Provided passage:
WSVN -- Kelly Lockett doesn't miss a step when she goes shopping, even though the 13-year-old lived with just one leg her entire life.
Kelly was born with the bone behind her shin missing.
Doctors told her mom amputation was the best option.
Carolyn Lockett: "We were told she would have psychological scars from all the surgeries and, therefore, we should amputate."
West Palm Beach Doctor Dror Paley has spent his career trying to fix limb deformities and injuries without amputation.
Dr. Dror Paley of the Paley Advanced Limb Lengthening Institute: "Although it's more surgery, you end up with your own leg."
In Kelly's case, he implanted a device designed to slowly lengthen the bone one millimeter a day.
Dr. Paley: "What's happening in the lengthening is every single day, you're pulling the bone apart. The bone is a living substance. It makes new bone to fill in where you break it. You're pulling it apart, and it makes new bone to fill that gap."

Dataset content:
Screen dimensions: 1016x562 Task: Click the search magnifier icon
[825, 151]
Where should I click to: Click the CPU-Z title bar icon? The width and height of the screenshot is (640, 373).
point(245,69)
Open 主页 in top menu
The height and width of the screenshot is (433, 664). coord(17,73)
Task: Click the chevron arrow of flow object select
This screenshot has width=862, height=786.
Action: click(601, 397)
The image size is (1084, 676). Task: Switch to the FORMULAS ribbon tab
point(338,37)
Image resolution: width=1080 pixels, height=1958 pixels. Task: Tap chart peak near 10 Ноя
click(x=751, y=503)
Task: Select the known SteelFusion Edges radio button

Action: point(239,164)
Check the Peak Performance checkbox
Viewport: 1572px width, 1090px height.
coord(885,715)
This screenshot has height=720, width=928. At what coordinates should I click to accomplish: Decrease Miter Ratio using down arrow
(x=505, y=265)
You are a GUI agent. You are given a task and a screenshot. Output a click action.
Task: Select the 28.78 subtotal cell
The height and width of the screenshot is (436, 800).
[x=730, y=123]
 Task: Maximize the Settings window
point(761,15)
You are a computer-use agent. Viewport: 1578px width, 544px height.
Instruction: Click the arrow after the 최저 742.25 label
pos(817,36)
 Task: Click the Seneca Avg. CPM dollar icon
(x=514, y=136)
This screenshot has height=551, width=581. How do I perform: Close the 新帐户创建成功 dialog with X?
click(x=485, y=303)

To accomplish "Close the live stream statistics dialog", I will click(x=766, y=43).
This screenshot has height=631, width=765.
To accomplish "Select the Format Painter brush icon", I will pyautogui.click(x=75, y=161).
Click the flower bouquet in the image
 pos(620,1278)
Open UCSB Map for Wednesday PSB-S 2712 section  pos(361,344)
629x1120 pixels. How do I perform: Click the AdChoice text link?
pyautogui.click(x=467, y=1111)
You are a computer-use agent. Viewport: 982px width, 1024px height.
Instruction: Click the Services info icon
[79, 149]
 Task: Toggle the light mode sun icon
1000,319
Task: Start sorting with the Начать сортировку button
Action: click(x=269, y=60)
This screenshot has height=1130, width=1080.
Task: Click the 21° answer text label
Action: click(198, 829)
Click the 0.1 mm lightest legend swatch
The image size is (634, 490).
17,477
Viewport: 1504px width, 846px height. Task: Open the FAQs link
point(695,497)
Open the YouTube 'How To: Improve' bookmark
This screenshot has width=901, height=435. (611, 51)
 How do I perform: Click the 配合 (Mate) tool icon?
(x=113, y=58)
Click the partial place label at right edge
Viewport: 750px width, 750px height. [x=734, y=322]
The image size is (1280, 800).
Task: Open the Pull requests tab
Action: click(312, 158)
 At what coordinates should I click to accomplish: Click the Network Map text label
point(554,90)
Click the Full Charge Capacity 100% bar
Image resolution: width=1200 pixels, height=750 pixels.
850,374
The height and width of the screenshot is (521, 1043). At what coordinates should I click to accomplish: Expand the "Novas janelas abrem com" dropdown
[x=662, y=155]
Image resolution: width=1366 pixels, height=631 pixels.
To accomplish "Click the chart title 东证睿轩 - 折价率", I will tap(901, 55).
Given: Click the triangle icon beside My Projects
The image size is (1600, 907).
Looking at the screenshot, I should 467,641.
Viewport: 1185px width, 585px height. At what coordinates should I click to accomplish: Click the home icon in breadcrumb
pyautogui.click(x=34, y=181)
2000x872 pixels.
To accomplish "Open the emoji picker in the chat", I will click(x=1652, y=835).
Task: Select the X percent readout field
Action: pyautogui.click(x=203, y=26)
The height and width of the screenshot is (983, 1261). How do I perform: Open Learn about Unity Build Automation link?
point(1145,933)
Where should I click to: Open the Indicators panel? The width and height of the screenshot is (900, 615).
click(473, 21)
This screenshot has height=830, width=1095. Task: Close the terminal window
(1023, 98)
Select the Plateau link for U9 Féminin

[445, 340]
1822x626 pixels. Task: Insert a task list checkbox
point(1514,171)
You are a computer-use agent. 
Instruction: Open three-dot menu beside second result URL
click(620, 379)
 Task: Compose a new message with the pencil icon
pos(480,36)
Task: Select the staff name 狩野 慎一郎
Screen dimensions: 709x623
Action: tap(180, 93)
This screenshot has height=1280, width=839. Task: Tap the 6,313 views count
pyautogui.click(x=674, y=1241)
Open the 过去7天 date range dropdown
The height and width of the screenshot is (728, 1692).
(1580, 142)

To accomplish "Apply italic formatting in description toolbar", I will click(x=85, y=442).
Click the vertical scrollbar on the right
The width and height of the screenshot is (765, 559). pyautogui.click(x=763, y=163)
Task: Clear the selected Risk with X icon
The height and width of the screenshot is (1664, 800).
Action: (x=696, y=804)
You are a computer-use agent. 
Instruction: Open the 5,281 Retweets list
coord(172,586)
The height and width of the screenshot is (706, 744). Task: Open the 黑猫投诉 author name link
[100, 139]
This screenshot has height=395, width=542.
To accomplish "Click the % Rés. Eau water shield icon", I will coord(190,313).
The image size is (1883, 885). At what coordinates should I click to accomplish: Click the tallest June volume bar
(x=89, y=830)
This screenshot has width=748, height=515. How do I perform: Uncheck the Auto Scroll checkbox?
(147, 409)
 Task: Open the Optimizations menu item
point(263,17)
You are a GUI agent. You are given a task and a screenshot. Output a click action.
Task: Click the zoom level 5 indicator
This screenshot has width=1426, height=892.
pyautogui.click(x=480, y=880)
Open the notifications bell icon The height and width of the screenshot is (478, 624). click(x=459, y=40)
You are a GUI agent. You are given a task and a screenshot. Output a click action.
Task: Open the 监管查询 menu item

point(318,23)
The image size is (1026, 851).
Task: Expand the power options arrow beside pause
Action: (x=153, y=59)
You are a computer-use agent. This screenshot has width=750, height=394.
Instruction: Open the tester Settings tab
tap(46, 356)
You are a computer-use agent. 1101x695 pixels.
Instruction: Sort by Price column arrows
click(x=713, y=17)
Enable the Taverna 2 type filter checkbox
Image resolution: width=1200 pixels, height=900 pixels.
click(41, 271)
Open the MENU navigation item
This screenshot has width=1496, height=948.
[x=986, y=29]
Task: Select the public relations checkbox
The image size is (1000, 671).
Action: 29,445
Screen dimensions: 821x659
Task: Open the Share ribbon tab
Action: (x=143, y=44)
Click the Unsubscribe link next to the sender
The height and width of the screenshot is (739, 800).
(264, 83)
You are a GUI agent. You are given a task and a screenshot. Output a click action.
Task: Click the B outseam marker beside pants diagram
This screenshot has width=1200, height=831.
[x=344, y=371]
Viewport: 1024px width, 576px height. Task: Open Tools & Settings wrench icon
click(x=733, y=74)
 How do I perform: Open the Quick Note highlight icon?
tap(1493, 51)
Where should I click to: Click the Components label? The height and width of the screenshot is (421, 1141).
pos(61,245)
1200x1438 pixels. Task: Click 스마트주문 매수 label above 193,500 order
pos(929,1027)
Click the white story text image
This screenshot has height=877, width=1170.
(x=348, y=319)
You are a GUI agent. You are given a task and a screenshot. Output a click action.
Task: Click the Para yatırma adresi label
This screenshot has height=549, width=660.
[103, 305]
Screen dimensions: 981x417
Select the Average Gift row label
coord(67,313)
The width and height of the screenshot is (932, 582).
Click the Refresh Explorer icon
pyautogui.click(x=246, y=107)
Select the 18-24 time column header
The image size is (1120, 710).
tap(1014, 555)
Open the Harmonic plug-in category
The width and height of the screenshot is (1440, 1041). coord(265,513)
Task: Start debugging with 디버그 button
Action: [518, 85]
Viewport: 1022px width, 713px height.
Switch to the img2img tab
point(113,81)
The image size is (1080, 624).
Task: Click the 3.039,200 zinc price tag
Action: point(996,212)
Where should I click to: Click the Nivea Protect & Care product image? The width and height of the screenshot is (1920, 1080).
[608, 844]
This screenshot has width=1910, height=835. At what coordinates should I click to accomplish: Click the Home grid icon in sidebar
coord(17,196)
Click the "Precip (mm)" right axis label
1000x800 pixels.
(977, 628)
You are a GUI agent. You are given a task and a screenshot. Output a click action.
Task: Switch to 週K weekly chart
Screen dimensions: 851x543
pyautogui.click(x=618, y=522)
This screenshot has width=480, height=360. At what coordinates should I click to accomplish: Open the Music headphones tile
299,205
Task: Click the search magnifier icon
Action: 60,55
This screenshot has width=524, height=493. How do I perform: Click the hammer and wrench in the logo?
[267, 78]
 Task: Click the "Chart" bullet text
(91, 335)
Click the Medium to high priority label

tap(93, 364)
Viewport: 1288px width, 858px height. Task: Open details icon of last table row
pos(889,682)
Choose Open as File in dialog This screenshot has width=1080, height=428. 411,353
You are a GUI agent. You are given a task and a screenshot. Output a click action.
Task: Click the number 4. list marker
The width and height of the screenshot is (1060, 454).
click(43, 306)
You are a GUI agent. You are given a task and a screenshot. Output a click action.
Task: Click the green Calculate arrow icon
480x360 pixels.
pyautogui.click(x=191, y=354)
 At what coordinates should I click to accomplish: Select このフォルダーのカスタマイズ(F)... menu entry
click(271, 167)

Problem statement:
Extend the news story about Kelly Lockett's leg lengthening, picking up after its last sentence. You won't need the records for this.

Result:
It can be a painful process, which can lead to nerve damage and infection. But for Kelly, it was worth the risk.
Kelly Lockett: "During the lengthening, it was painful. I've never thought I don't wanna do this."
Kelly's leg is now 10 inches longer than it would have been without the surgeries.
Twenty-three-year-old Julie Nichols is hoping for similar results.
Julie Nichols: "The knee incision will be here. The hip incision will be there."
She's in for three surgeries and almost a year of therapy but says her goal will keep her going.
Julie Nichols: "Running. I want to run so bad. After these surgeries, my goal is to run a marathon."
Enduring the pain with the future in sight.
Christine Cruz: "Dr. Paley is one of three surgeons in the US who perform the more complicated surgeries like Kelly's."